Saved entries
^^^^
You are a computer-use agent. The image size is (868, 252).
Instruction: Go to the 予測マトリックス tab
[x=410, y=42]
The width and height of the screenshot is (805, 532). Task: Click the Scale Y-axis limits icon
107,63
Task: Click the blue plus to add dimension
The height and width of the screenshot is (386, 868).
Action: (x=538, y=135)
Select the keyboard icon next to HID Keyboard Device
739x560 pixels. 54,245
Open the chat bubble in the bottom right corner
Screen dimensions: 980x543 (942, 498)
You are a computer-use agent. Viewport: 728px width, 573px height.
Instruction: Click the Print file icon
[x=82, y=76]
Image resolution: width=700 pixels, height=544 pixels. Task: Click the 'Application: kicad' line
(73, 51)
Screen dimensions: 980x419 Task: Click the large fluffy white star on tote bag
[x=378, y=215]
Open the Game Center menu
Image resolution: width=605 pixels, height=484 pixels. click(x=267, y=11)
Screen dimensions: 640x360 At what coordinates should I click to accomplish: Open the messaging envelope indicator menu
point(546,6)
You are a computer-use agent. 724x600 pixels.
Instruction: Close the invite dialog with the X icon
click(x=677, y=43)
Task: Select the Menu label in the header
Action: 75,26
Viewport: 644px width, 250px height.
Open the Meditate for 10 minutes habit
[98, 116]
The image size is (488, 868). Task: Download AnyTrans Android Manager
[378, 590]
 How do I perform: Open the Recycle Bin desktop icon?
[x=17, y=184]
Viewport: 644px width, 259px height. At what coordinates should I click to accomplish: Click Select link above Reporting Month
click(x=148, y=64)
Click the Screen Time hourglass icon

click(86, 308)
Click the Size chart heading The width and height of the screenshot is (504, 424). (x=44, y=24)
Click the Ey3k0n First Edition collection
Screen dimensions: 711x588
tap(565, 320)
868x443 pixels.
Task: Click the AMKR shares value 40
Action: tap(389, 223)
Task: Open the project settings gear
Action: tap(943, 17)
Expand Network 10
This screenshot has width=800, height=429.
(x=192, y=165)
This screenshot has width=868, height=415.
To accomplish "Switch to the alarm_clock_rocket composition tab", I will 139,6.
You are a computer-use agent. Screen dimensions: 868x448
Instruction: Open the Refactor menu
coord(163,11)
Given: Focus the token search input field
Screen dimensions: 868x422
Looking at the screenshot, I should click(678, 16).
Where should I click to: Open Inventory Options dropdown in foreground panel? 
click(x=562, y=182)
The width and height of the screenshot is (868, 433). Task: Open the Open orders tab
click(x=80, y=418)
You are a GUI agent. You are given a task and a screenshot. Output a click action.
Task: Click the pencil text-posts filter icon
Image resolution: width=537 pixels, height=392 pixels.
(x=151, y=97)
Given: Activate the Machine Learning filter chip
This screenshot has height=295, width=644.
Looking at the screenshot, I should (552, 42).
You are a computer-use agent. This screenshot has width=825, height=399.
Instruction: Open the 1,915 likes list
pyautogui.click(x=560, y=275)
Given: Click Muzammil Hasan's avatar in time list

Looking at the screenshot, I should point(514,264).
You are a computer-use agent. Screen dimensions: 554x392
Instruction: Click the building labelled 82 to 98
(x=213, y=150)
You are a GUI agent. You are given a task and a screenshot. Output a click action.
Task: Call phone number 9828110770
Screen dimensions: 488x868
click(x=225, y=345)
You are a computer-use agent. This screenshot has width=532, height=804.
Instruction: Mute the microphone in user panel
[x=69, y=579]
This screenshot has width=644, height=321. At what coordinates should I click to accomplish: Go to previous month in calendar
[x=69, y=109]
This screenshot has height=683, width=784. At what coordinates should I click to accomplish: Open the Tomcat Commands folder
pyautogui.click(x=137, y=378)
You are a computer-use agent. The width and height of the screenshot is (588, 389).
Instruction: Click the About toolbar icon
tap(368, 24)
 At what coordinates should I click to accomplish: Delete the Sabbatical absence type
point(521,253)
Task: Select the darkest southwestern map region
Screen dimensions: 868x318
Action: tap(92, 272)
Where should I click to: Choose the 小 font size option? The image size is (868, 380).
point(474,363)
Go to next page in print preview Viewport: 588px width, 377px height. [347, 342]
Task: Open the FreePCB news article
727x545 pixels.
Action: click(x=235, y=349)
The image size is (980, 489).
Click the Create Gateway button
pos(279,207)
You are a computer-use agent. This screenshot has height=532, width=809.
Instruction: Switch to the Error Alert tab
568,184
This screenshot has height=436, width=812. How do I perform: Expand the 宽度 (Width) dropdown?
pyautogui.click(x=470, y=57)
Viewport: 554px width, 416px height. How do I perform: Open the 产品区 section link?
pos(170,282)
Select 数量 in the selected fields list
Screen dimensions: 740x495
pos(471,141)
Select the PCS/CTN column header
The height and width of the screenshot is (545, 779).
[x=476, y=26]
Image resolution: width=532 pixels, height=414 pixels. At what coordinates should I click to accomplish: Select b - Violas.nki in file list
^^^^
__Exercise prompt__. Output consists of exactly the lines from the one containing "Task: Open the FreePCB news article" to the end of the records above, retyped without change and with nothing extra.

__Answer to the exercise__.
Task: Open the FreePCB news article
727x545 pixels.
Action: click(x=235, y=349)
The image size is (980, 489).
Click the Create Gateway button
pos(279,207)
You are a computer-use agent. This screenshot has height=532, width=809.
Instruction: Switch to the Error Alert tab
568,184
This screenshot has height=436, width=812. How do I perform: Expand the 宽度 (Width) dropdown?
pyautogui.click(x=470, y=57)
Viewport: 554px width, 416px height. How do I perform: Open the 产品区 section link?
pos(170,282)
Select 数量 in the selected fields list
Screen dimensions: 740x495
pos(471,141)
Select the PCS/CTN column header
The height and width of the screenshot is (545, 779).
[x=476, y=26]
Image resolution: width=532 pixels, height=414 pixels. At what coordinates should I click to accomplish: Select b - Violas.nki in file list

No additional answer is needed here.